> [Problem]
Rewrite every entry below, replacing "Instruction" with "Goal" wherever it occurs and leaving all other text unchanged.

> [Provided data]
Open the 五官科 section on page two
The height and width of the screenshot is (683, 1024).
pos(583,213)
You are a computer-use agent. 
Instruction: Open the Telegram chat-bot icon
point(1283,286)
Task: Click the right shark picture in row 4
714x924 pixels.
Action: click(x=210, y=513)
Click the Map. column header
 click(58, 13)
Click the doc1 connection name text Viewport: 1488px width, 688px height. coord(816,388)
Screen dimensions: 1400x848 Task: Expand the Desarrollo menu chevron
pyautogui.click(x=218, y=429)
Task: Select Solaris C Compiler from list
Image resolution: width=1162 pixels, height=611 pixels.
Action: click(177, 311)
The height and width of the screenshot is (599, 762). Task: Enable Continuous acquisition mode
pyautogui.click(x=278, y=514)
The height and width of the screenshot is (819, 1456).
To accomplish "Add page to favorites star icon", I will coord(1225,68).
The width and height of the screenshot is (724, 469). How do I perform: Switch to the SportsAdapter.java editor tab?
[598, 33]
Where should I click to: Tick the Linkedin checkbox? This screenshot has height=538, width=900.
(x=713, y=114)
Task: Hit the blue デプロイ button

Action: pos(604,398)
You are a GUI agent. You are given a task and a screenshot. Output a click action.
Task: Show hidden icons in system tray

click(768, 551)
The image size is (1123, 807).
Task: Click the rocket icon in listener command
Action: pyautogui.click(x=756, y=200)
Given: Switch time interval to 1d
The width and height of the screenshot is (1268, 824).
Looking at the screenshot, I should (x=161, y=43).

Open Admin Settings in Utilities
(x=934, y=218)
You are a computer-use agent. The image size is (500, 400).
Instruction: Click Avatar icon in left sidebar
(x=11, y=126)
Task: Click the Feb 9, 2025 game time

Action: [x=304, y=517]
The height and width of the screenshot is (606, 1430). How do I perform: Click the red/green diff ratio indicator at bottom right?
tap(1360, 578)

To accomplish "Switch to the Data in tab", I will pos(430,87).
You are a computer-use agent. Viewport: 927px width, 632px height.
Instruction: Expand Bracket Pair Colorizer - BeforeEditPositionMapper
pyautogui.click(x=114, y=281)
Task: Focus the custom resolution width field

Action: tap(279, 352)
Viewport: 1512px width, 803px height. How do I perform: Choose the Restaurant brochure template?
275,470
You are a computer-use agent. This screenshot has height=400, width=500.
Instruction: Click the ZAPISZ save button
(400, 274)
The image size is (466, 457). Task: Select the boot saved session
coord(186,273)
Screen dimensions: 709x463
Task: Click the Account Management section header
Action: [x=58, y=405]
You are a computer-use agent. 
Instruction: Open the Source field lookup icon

> [Solution to this task]
Open the 五官科 section on page two
The height and width of the screenshot is (683, 1024).
pos(583,213)
You are a computer-use agent. 
Goal: Open the Telegram chat-bot icon
point(1283,286)
Task: Click the right shark picture in row 4
714x924 pixels.
Action: click(x=210, y=513)
Click the Map. column header
 click(58, 13)
Click the doc1 connection name text Viewport: 1488px width, 688px height. coord(816,388)
Screen dimensions: 1400x848 Task: Expand the Desarrollo menu chevron
pyautogui.click(x=218, y=429)
Task: Select Solaris C Compiler from list
Image resolution: width=1162 pixels, height=611 pixels.
Action: click(177, 311)
The height and width of the screenshot is (599, 762). Task: Enable Continuous acquisition mode
pyautogui.click(x=278, y=514)
The height and width of the screenshot is (819, 1456).
To accomplish "Add page to favorites star icon", I will coord(1225,68).
The width and height of the screenshot is (724, 469). How do I perform: Switch to the SportsAdapter.java editor tab?
[598, 33]
Where should I click to: Tick the Linkedin checkbox? This screenshot has height=538, width=900.
(x=713, y=114)
Task: Hit the blue デプロイ button

Action: pos(604,398)
You are a GUI agent. You are given a task and a screenshot. Output a click action.
Task: Show hidden icons in system tray

click(768, 551)
The image size is (1123, 807).
Task: Click the rocket icon in listener command
Action: pyautogui.click(x=756, y=200)
Given: Switch time interval to 1d
The width and height of the screenshot is (1268, 824).
Looking at the screenshot, I should (x=161, y=43).

Open Admin Settings in Utilities
(x=934, y=218)
You are a computer-use agent. The image size is (500, 400).
Goal: Click Avatar icon in left sidebar
(x=11, y=126)
Task: Click the Feb 9, 2025 game time

Action: [x=304, y=517]
The height and width of the screenshot is (606, 1430). How do I perform: Click the red/green diff ratio indicator at bottom right?
tap(1360, 578)

To accomplish "Switch to the Data in tab", I will pos(430,87).
You are a computer-use agent. Viewport: 927px width, 632px height.
Goal: Expand Bracket Pair Colorizer - BeforeEditPositionMapper
pyautogui.click(x=114, y=281)
Task: Focus the custom resolution width field

Action: tap(279, 352)
Viewport: 1512px width, 803px height. How do I perform: Choose the Restaurant brochure template?
275,470
You are a computer-use agent. This screenshot has height=400, width=500.
Goal: Click the ZAPISZ save button
(400, 274)
The image size is (466, 457). Task: Select the boot saved session
coord(186,273)
Screen dimensions: 709x463
Task: Click the Account Management section header
Action: [x=58, y=405]
You are a computer-use agent. 
Goal: Open the Source field lookup icon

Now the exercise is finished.